B- and T-Cell Immune Responses to Pneumococcal Conjugate Vaccines: Divergence between Carrier- and Polysaccharide-Specific Immunogenicity

Tera L. McCool,1,2 Clifford V. Harding,2 Neil S. Greenspan,2,3,* and John R. Schreiber1,2,3,*

Department of Pediatrics1 and Institute of Pathology,2 Case Western Reserve University School of Medicine, and Rainbow Babies and Children's Hospital,3 Cleveland, Ohio 44106

Received 31 March 1999/Returned for modification 12 May 1999/Accepted 2 July 1999

Conjugation of various serotypes of pneumococcal polysaccharide (PnPS) to carrier protein enhances the magnitude of the polysaccharide-specific antibody response, presumably by eliciting T-cell help. However, variability in PnPS serotype-specific immunogenicity has been observed. CBA/J mice immunized with either 6B or 19F PnPS conjugated to the protein carrier Cross Reactive Material197 (CRM197) produce a strong anti-PnPS antibody response; however, when mice are immunized with 23F PnPS conjugated to CRM197, they fail to produce a significant anti-PnPS response. In order to determine whether this difference was related to alterations in antigen processing of the carrier protein and the subsequent T-cell responses, we studied proliferation of lymphocytes from CBA/J mice immunized with CRM197 alone or conjugated to 6B, 19F, or 23F PnPS. T-cell proliferative responses to synthetic peptides demonstrated that lymph node cells elicited by the poorly immunogenic conjugate 23F-CRM197 recognized many, but not all, of the epitopes recognized by lymph node cells elicited by 6B- and 19F-CRM197 as well as additional epitopes. Despite marked differences in PnPS-specific immunogenicity, all mice made high titers of CRM197 antibodies of the immunoglobulin G1 isotype. Cells from mice immunized with any of the conjugates yielded vigorous T-cell responses to whole antigen. We conclude that the serotype of PnPS can alter the peptide specificities of T-cell responses, but even a poorly immunogenic PnPS conjugate can elicit a significant T-cell response. Thus, conjugation of PnPS to a carrier protein that elicits carrier-specific T- and B-cell responses does not necessarily enhance PnPS immunogenicity.

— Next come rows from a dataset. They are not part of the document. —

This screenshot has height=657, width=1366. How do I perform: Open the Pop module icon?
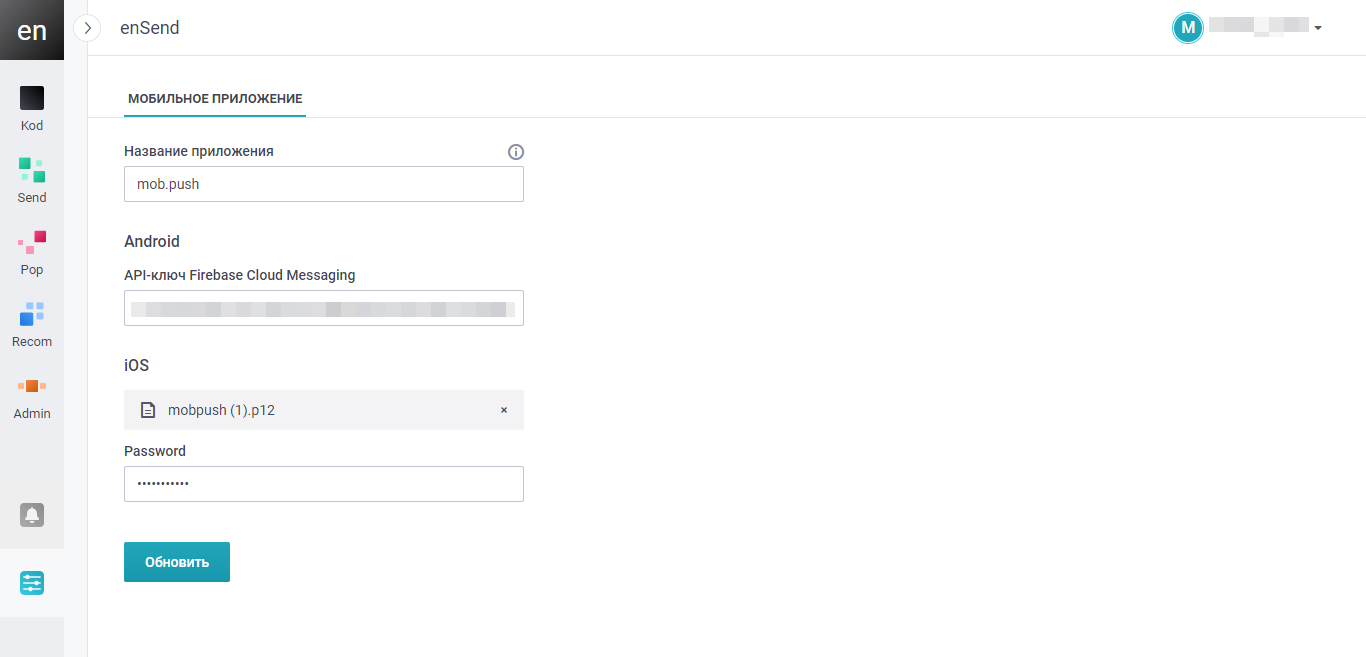pos(32,242)
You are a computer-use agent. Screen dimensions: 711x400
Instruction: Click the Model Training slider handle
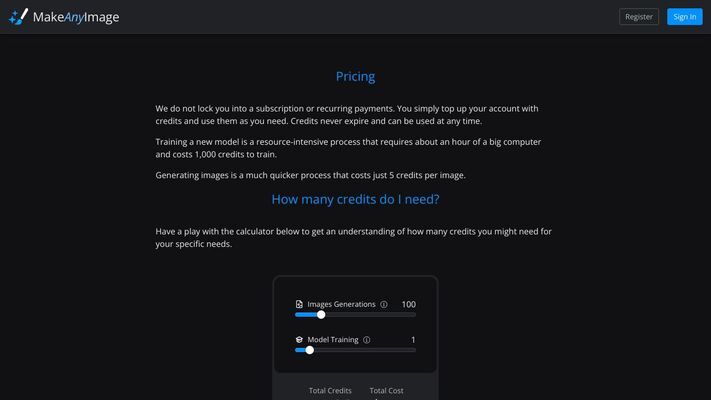point(309,350)
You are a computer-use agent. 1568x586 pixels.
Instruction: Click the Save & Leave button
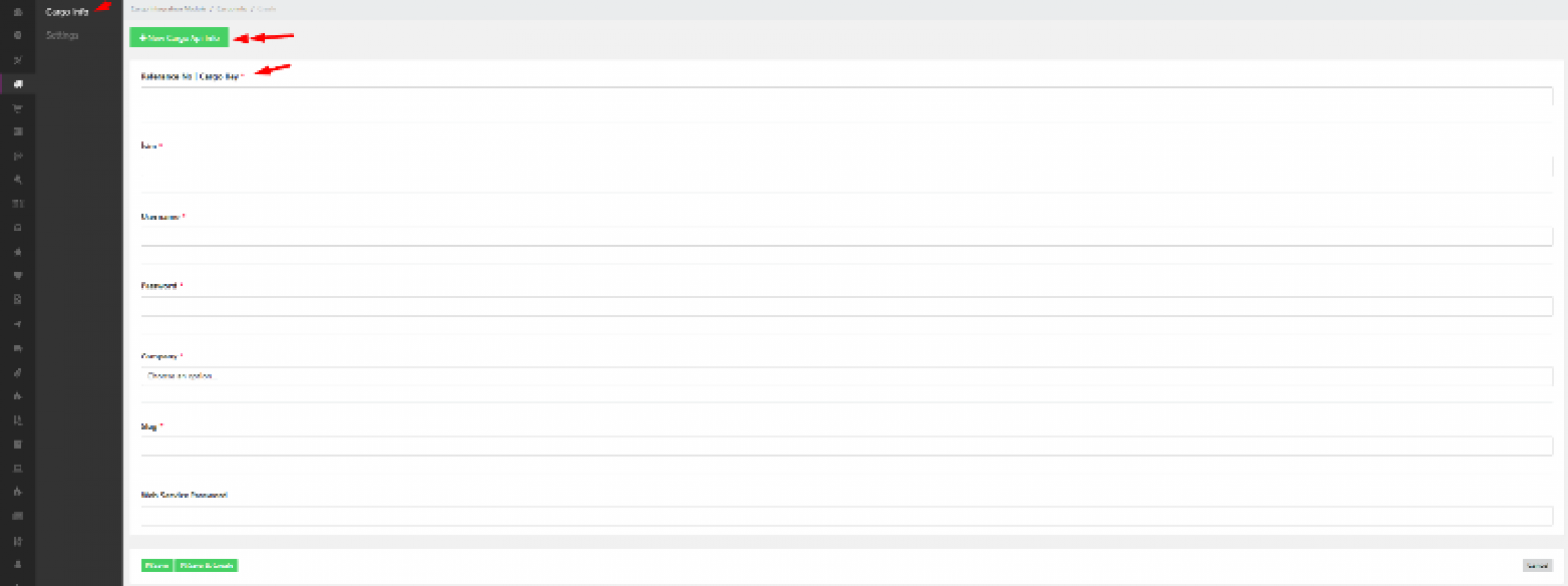click(206, 565)
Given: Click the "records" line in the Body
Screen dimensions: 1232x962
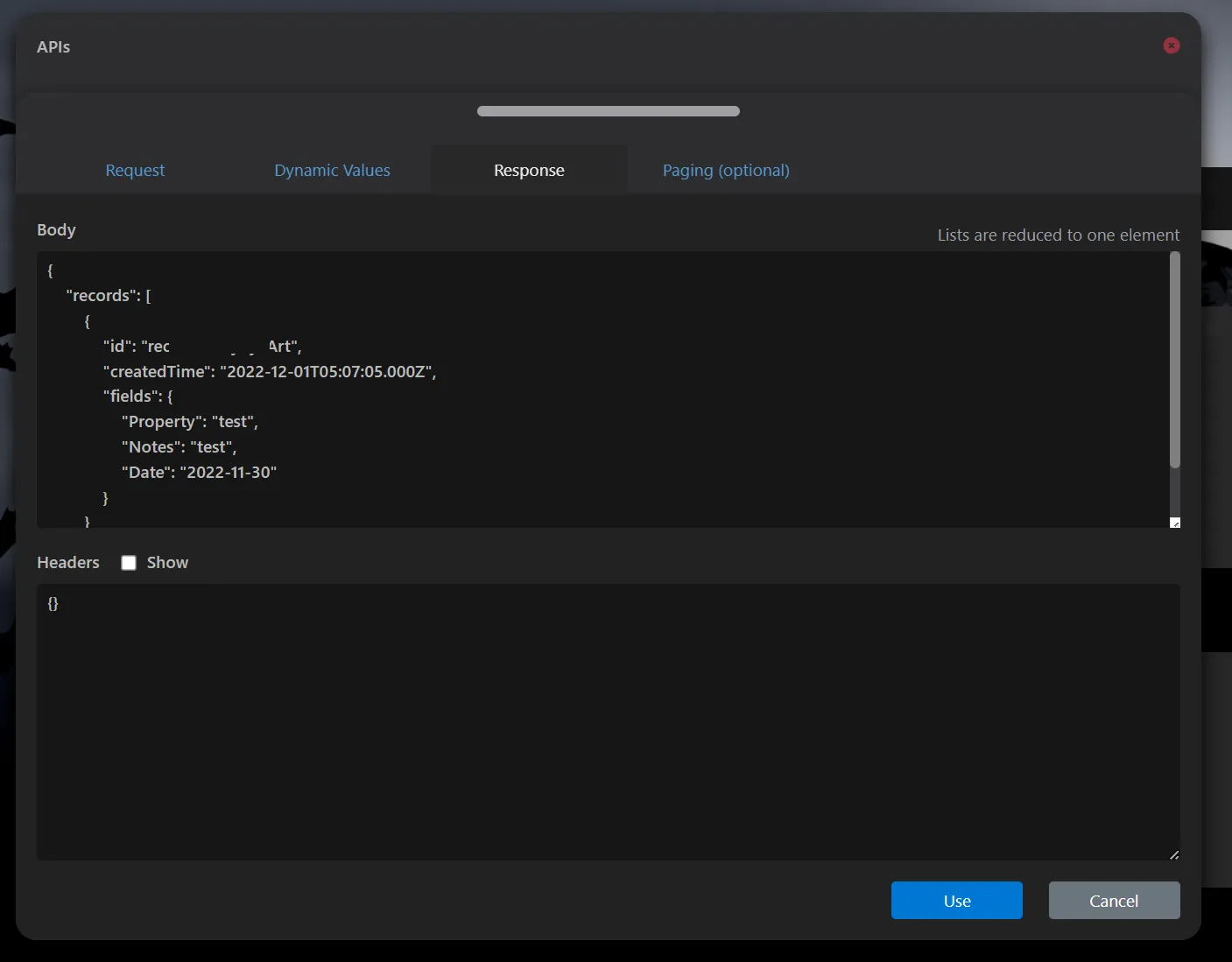Looking at the screenshot, I should (x=108, y=296).
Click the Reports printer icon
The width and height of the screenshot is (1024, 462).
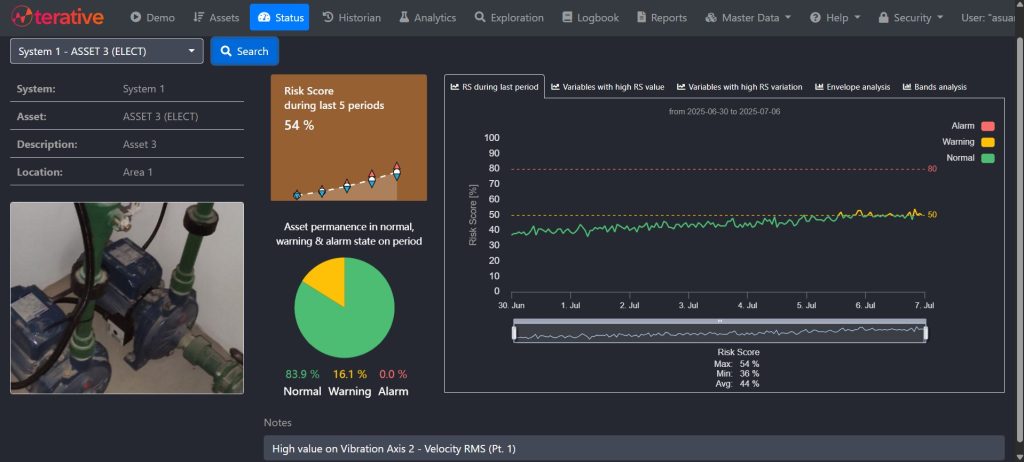tap(641, 18)
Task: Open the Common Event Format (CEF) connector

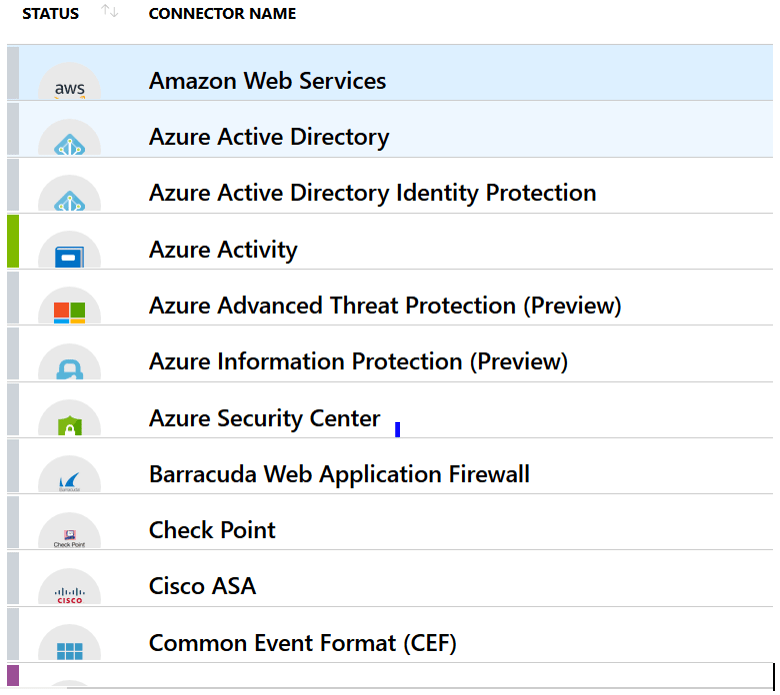Action: point(302,642)
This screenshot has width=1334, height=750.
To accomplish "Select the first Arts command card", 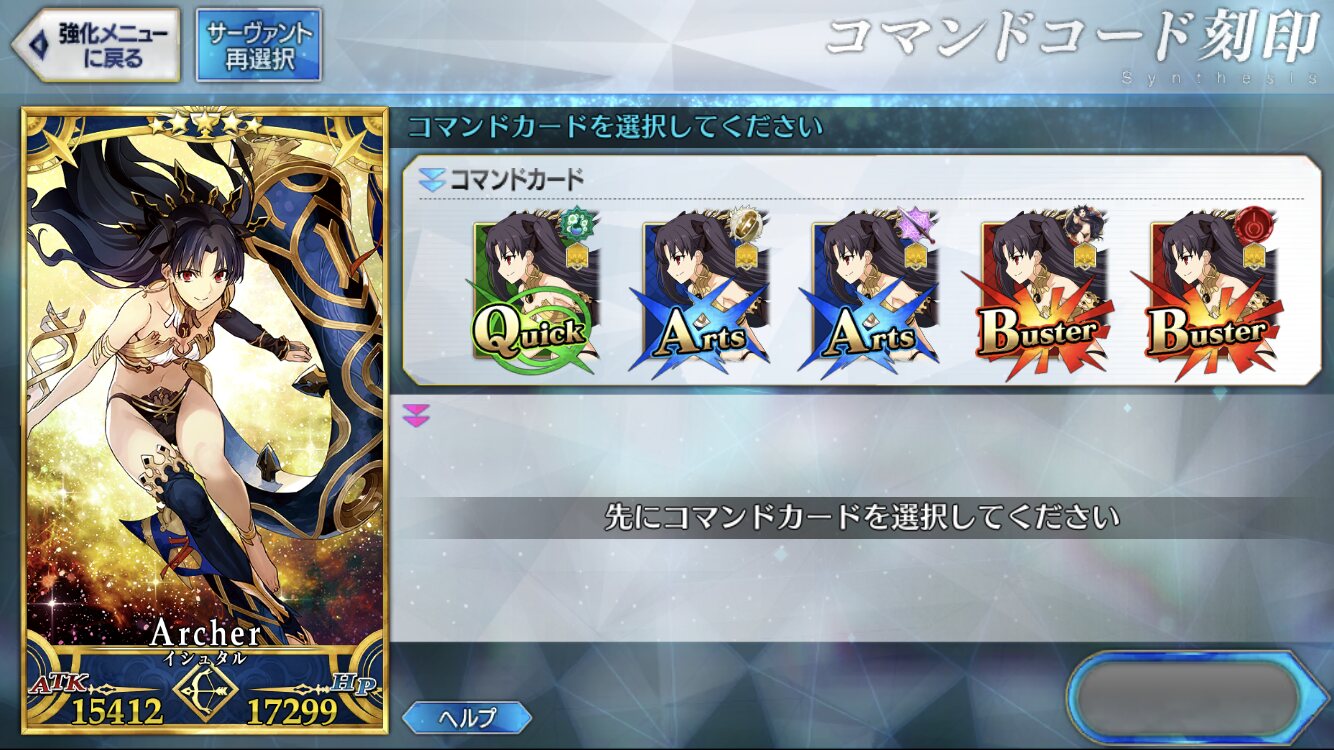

* Corresponding author. Mailing address for John R. Schreiber: Division of Infectious Diseases, Rainbow Babies and Children's Hospital, 11100 Euclid Ave., Cleveland, OH 44106. Phone: (216) 844-3645. Fax: (216) 844-8362. E-mail: jrs3{at}po.cwru.edu. Mailing address for Neil S. Greenspan: Institute of Pathology, Biomedical Research Building, Rm. 927, Case Western Reserve University School of Medicine, 10900 Euclid Ave., Cleveland, OH 44106. Phone: (216) 368-1280. Fax: (216) 368-1300. E-mail: nsg{at}po.cwru.edu.

Infection and Immunity, September 1999, p. 4862-4869, Vol. 67, No. 9
0019-9567/99/$04.00+0
Copyright © 1999, American Society for Microbiology. All rights reserved.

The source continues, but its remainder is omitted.